Nonetheless, most contemporary Reconstruction historians are too prone to accept the putative righteous explanations for Republican actions as opposed to the real ones. Conversely, they too readily apply sinister interpretations to the actions of Southern Democrats. Foner, for example, laments that the 1866 Georgia legislature appropriated $200,000 to aid “aged and infirm white persons,” including Confederate widows and orphans, while making no allowance for the dependents of deceased Union soldiers or aged and infirm blacks. He failed, however, to disclose four mitigating points.

First, although Georgia didn’t aid the survivors of killed Union soldiers, neither did the Northern states aid the widows and orphans in their states who had husbands and fathers in the Confederate army.

Second, the federal government started paying increasingly generous Union veterans’ pensions in 1862. The former Confederate states individually paid much smaller pensions to Rebel veterans. Moreover, Southern veterans of the Mexican-American War (1846-1848) were not granted pensions until Cleveland became president in 1885. Additionally, Southerners had to pay their share of federal taxes needed to fund the Union pensions. The annual Union veteran pension disbursements did not peak until 1921 and trailed off only gradually for years thereafter. Before they became standardized, a study ordered by President Cleveland in 1885 estimated that about one-fourth of the awarded pensions were fraudulent. During the fifty years prior to 1917, the accumulated Union veterans’ pensions totaled over $5 billion, which was more than twice the amount spent by the federal and Northern state governments to fight the war.

Third, the 1866 federal Southern Homestead Act gave freedmen temporary preferential homesteading access to 46 million acres of Southern land. The Republican-dominated Congress, however, declined to provide blacks with preferential access to homesteads outside the South.

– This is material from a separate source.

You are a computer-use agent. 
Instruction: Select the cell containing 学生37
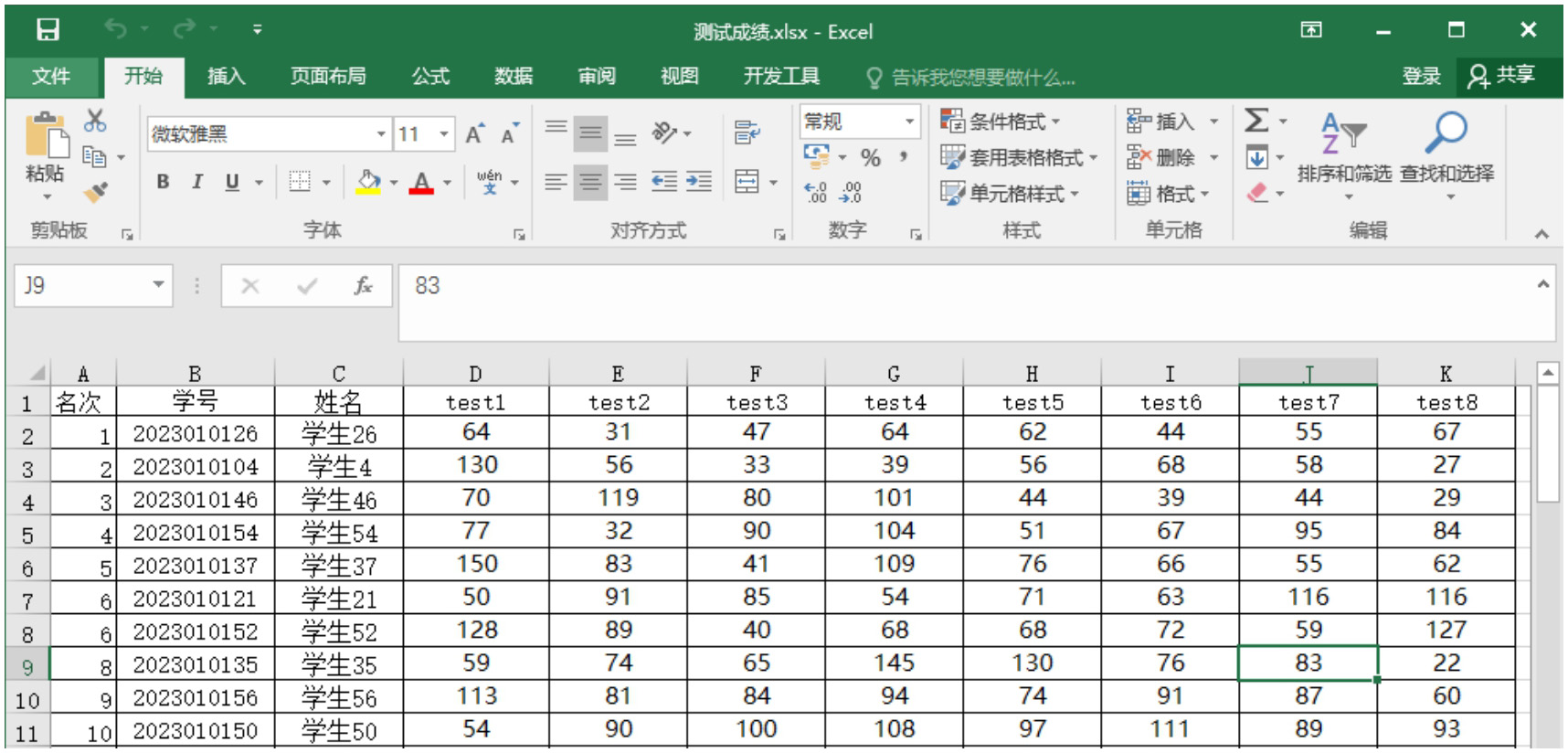(x=338, y=566)
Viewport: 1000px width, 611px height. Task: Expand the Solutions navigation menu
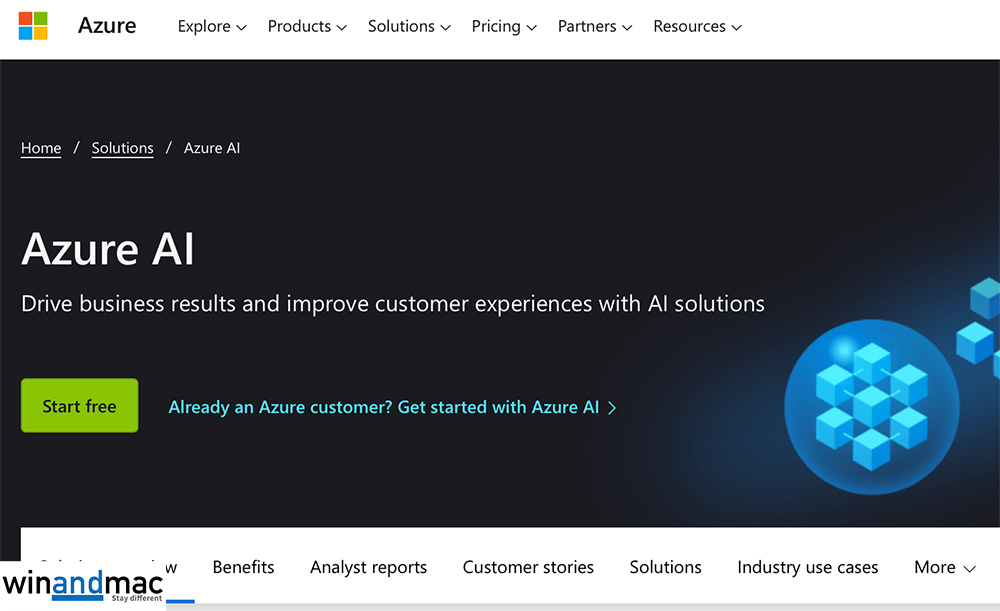point(409,27)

Finally, even Foner admits that the 1866 Georgia legislature reasoned that aid to blacks should at least temporarily be the responsibility of the federal government through its much better financed Freedmen’s Bureau, which was targeted chiefly at African-Americans. Emancipation was, after all, a national policy, which justified reliance upon national (i.e., federal) funding sources to pay for the needs of the ex-slaves.

The purpose of this book is to tell the story of Southern Reconstruction by transcending the limitations of a race-centric narrative and to more fully put the account into context with that of the rest of the country. Although racism has been a shameful characteristic and legacy of the era, there is a larger story to be told involving members of all races.